__ACTIVITY__.
In the records below, find the line with "The image size is (224, 172).", then retype it and every following line exactly, stopping after the line with "Click the right range slider handle". Leave the pictures out.

== Segment start ==

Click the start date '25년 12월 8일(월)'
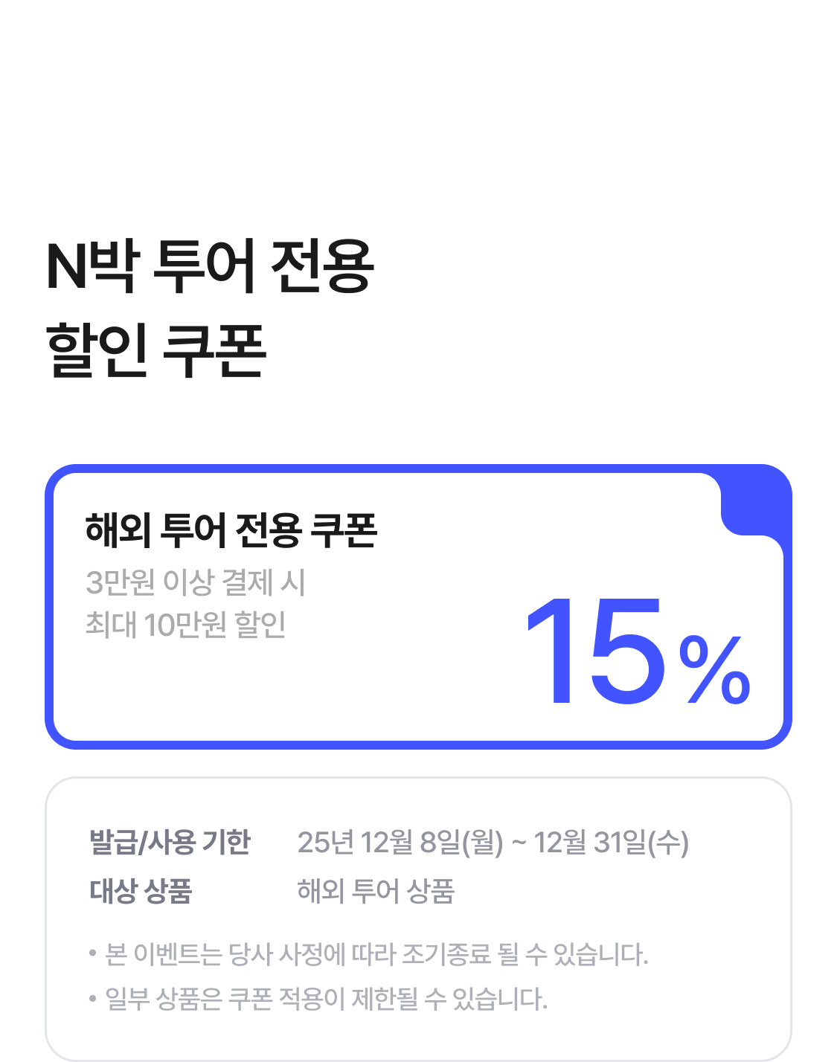This screenshot has height=1062, width=837. point(400,843)
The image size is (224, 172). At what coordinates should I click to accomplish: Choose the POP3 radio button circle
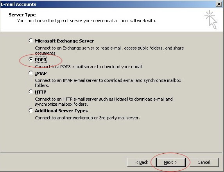point(31,59)
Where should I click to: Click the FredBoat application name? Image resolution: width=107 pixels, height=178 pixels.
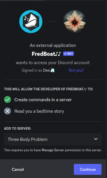click(43, 54)
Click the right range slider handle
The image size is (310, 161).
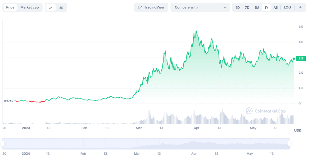click(289, 144)
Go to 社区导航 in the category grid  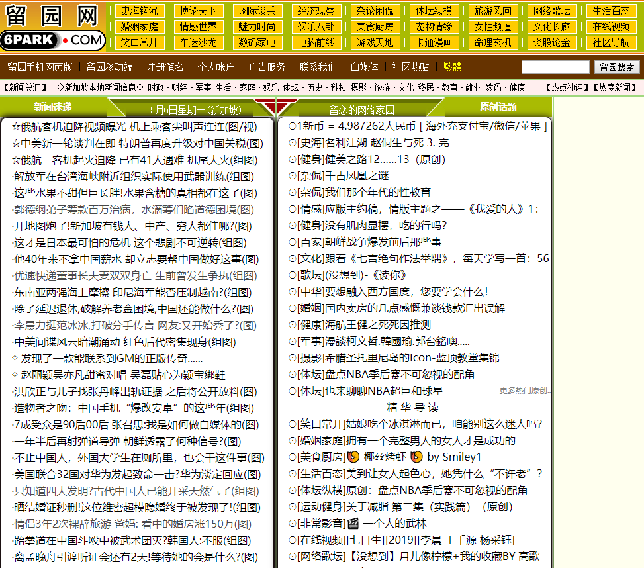(611, 42)
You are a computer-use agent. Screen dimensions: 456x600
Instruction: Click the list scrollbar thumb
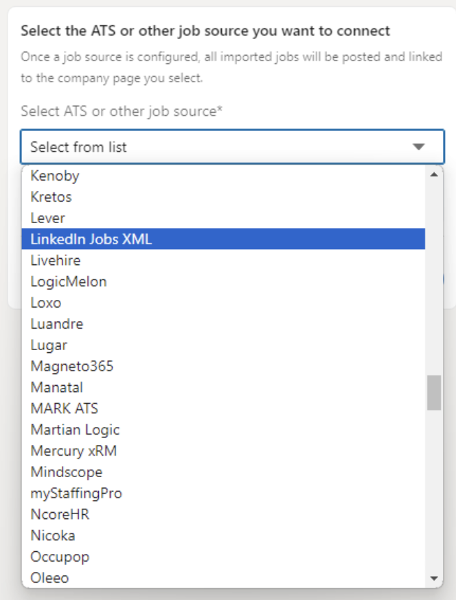434,393
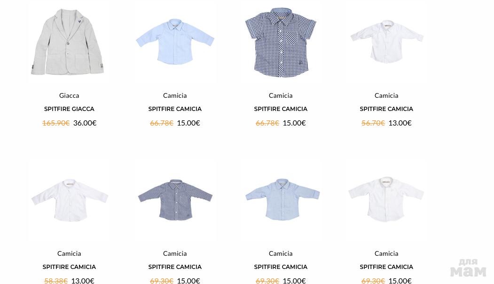Click the crossed-out 58.38€ price
The height and width of the screenshot is (284, 494).
(x=56, y=281)
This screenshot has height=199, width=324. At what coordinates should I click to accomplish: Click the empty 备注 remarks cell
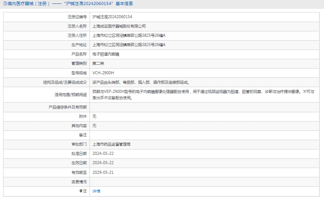coord(205,135)
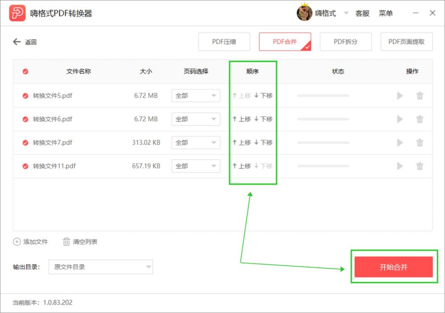
Task: Open the user avatar profile picture
Action: pos(304,13)
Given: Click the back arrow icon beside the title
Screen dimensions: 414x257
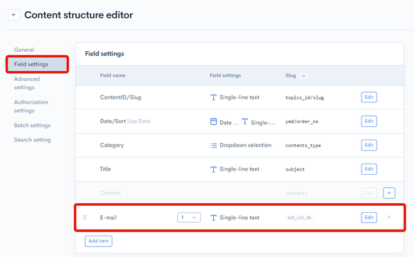Looking at the screenshot, I should pos(14,15).

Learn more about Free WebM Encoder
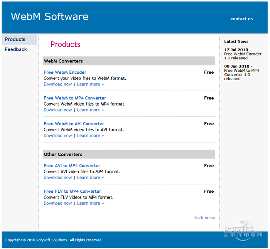pos(90,84)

== Segment end ==

__EXERCISE RESPONSE__.
The image size is (224, 172). At what coordinates should I click to accomplish: Choose the POP3 radio button circle
point(31,59)
Where should I click to: Click the FredBoat application name? Image resolution: width=107 pixels, height=178 pixels.
click(43, 54)
Click the right range slider handle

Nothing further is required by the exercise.